Despite a clearly flailing immigration system, major policy change surrounding immigration has been historically difficult to achieve. The last major update to our immigration policy came from a bill passed in 1986, when Reagan was president and both the Senate and House of Representatives were held by Democrats. Since then, many major bills have come to the floor and been struck down. This has resulted in the excessive use of immigration-related executive orders – or orders given by the president, leader of the executive branch. In his first presidency, the Migration Policy Institute found that President Trump issued 472 immigration-related executive orders. The reason why bi-partisan support has been so unattainable is hard to pinpoint. In 2018, political researcher Margaret Peters proposed an interesting idea that decreased business interest in low-skilled laborers since the 1980s has meant the loss of Republican support for immigration, and thus the impossibility for bi-partisan support. But the political motivation behind support for immigration is not the issue at hand. In fact, the search for any political motivation to support or oppose immigration is the exact thing I caution against. Human issues should not be political issues. Human issues may find progress in political decisions, but the predominance of political theory over empathy is unacceptable. By establishing a spectrum of political opinion as the primary lens through which we view immigration, we have created a climate in which the acceptability of one’s opinion is determined by degree of deviation from the center-point of that spectrum, rather than considering the consequences of our opinions in their absolute senses.

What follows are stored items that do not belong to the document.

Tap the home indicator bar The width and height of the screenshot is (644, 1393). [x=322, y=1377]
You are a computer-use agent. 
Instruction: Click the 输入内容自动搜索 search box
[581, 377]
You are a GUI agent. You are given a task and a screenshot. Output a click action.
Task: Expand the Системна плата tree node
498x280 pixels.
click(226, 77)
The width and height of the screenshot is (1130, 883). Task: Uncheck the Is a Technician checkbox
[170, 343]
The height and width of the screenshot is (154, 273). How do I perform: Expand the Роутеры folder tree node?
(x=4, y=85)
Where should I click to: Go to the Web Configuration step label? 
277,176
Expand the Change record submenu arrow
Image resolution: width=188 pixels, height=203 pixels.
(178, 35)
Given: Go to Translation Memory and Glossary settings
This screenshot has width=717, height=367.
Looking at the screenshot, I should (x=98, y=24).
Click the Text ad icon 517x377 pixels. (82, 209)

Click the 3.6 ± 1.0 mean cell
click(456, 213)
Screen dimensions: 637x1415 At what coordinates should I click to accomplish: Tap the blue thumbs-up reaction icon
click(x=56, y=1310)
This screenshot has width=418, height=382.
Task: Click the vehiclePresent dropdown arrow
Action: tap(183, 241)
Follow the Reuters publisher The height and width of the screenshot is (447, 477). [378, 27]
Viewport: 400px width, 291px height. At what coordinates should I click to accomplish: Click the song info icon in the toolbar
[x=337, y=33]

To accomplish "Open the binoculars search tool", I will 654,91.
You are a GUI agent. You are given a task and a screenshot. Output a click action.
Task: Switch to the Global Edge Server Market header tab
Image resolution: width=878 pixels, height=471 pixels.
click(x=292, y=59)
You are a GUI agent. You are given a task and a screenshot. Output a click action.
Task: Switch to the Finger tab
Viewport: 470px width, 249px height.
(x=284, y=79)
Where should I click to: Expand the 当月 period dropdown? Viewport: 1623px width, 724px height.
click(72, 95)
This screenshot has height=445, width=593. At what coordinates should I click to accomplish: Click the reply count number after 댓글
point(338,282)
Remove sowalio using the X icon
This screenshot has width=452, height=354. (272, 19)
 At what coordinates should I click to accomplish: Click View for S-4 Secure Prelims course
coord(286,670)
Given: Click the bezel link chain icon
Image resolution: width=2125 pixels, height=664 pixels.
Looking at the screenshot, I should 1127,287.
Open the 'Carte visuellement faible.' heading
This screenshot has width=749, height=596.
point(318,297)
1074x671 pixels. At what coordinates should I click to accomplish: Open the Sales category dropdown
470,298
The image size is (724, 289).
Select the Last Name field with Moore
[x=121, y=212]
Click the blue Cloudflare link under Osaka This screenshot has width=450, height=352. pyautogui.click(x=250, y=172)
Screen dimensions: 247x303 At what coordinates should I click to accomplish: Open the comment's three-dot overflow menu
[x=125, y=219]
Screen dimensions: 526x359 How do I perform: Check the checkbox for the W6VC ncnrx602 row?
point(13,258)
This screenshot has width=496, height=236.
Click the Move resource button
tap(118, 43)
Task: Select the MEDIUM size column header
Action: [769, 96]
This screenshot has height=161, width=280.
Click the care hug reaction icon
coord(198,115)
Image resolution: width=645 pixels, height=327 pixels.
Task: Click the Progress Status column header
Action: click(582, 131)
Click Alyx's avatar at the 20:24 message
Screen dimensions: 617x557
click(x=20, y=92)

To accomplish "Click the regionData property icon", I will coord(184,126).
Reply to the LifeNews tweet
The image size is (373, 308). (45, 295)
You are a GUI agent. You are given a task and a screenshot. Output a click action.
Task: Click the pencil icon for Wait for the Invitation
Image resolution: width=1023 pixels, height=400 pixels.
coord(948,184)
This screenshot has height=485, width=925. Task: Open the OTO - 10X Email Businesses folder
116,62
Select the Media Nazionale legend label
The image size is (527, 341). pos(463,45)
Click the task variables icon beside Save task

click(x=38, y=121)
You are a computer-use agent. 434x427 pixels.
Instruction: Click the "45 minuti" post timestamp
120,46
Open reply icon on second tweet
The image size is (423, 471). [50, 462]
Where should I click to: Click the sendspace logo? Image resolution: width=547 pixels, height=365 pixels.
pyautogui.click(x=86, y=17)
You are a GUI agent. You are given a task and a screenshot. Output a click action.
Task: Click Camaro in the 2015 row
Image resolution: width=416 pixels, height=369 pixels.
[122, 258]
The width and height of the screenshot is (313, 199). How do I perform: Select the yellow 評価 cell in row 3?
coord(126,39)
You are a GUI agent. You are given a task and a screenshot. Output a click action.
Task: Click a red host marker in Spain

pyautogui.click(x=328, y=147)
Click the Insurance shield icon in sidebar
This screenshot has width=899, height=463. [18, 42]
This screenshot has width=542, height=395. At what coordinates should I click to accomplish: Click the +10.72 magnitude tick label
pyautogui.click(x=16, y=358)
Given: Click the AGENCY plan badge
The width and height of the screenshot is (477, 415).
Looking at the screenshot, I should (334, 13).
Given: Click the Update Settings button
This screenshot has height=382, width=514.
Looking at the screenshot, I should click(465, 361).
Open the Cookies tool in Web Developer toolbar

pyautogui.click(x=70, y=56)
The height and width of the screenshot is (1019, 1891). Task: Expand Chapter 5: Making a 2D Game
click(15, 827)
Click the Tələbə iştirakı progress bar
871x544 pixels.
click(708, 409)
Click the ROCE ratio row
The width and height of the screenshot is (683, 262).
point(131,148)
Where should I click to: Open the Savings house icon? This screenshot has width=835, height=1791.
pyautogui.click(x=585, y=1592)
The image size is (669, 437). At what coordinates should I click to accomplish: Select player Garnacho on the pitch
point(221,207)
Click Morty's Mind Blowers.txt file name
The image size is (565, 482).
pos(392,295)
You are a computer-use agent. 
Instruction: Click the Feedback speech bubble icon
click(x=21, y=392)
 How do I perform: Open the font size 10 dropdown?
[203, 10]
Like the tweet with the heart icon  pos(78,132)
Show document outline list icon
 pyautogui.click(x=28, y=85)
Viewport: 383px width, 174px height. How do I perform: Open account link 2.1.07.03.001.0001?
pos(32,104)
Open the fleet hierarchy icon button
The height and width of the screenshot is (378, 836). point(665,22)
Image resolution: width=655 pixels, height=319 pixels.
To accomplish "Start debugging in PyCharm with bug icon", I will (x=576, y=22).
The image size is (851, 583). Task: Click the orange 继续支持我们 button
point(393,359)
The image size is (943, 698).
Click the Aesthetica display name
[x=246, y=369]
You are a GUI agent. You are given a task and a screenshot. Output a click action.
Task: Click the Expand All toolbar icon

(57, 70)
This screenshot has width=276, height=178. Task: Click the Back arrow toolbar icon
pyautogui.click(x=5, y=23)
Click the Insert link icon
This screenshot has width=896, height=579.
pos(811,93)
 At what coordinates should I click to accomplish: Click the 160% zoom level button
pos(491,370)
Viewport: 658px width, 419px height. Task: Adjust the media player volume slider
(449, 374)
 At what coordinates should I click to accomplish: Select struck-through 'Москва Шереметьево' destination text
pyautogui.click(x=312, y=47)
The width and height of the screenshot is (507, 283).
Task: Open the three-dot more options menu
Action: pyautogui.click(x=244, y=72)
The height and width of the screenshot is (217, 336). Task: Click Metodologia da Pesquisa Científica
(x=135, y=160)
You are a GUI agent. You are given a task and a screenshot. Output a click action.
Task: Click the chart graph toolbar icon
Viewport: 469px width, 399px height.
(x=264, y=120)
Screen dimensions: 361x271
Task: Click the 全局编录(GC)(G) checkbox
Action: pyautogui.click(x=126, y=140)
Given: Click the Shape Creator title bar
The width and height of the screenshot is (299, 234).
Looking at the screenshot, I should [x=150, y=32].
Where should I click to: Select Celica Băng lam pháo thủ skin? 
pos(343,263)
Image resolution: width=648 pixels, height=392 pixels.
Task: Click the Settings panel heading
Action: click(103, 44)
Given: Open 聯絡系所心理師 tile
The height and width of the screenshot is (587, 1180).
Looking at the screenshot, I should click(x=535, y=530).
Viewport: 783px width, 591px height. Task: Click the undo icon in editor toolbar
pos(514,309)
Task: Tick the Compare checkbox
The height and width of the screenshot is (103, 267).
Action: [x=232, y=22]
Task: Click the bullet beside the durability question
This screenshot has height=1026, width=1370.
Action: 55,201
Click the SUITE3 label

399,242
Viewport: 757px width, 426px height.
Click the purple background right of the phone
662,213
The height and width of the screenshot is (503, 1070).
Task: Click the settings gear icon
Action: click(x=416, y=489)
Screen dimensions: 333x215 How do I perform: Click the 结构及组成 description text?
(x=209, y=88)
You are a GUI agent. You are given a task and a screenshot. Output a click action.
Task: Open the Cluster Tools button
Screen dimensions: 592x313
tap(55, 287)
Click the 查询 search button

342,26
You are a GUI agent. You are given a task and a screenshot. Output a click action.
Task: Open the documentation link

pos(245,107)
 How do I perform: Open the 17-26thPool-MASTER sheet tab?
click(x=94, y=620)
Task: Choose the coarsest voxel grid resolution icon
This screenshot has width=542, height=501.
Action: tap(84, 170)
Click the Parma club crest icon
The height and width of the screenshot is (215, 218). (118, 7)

For example, the good immigrant argument. Visualize the aforementioned spectrum of opinion. On one end resides absolute opposition to immigration. Here lies unabridged support of mass deportation efforts and approval of President Trump’s proposal to revoke birthright citizenship. On the other end of the spectrum, an opposite political extreme – absolute acceptance of immigrants. Here we may include legal protection and support for all immigrants regardless of criminal history or documentation, and perhaps free movement across borders (a reality which has existed in the EU since at least 1993). These extremes are well established bookends for in the question of national opinion – the Niskanen Center, a centrist D.C. based think tank poses that “our immigration debate has been hijacked by the political extremes and framed as an all-or-nothing binary between wide open or hermetically sealed borders.” In the context of these extremes, a commonly adopted midline opinion may read something like: yes, we should allow immigration, so long as immigrants enter through legal and regulatable routes, and so long as immigration policy does not permit the entrance of criminals and other likely detriments to our society. This is a stance I hear commonly and confidently adopted as one that is empathetic, while staying within the supposed realm of reason.
The preponderance of this opinion is reflected in a series of interesting poll results released by the Pew Research Center in December 2025, regarding American opinion on President Trump’s deportation efforts. One poll found that 82% of Americans believed ‘Some’ or ‘All’ immigrants present in the U.S. illegally should be deported (31% said ‘All’, 51% said ‘Some’). This result, I believe, justifies my claim that selective deportation is accepted as a moderate stance on immigration policy in our current political climate. And though I have many arguments on the fallacy of that political opinion, it is not, ultimately, what concerns me most today. What concerns me most is the notion that, for many, strength of political opinion seems to be overshadowing our vital human tendency towards compassion, leading us to view immigrants first in the context of political arguments that surround them, and only secondarily as people. The experience of this reality for anyone would be taxing, much more so for people already isolated by language and cultural barriers, many of whom came to the U.S. to escape lives bereft of freedom or opportunity.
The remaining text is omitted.